We called him Kansas because he reminded us of open spaces, but we should have called him nothing at all. He had a last name but we didn’t bother to learn it, something all-American, midwestern and bland. He had no hometown but a drifter’s restlessness in his limbs.
Kansas had a girl called Daisy-May, which wasn’t her given name. It was said that she could charm the rattle out of the snake, and we never knew if that was a a good or a bad thing. Daisy-May reminded us of the Forth of July, all sparklers and rocket pops, Cut-off shorts and bottles of whiskey. She crackled like a firework display.
Our town overflowed with them, we were too small, too pure, and they were too combustable. Daisy-May was as mean as they come, and Kansas was ugly in the same way that Saturday nights are. Knowing him was like being drunk past midnight, alone and walking home past ***** neon and watching the stars pass you by.

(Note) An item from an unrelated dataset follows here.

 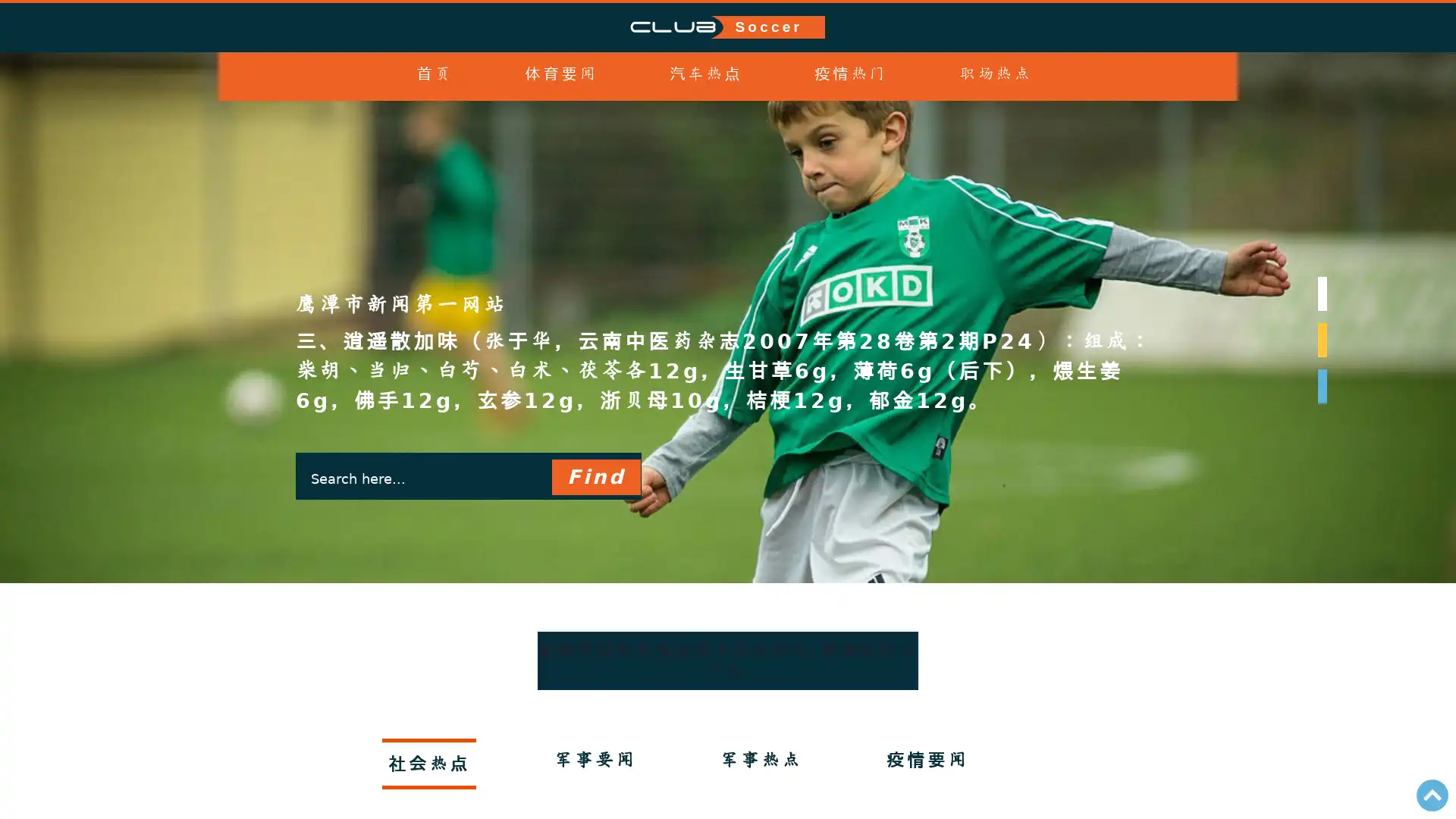 What do you see at coordinates (595, 418) in the screenshot?
I see `Find` at bounding box center [595, 418].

Every teenager in the county awoke at the moment of impact, the night Kansas drove his car through that barn on route 20. We flocked like pilgrims to touch the twisted metal of the guardrail. We followed the dead grass tire marks like the yellow brick road. Daisy-May was lovely as ever laid out in white like the ****** herself.
On nights when it’s so dry that our skin turns to dust and blows away, we think of Kansas and Daisy-May and how they caught fire. Patron saints of our frustration, desperation, too ugly to be real. Bottle rockets on the Forth of July. Shot from some lonely road to explode lights in the sky, to blot out the stars for a moment, then die.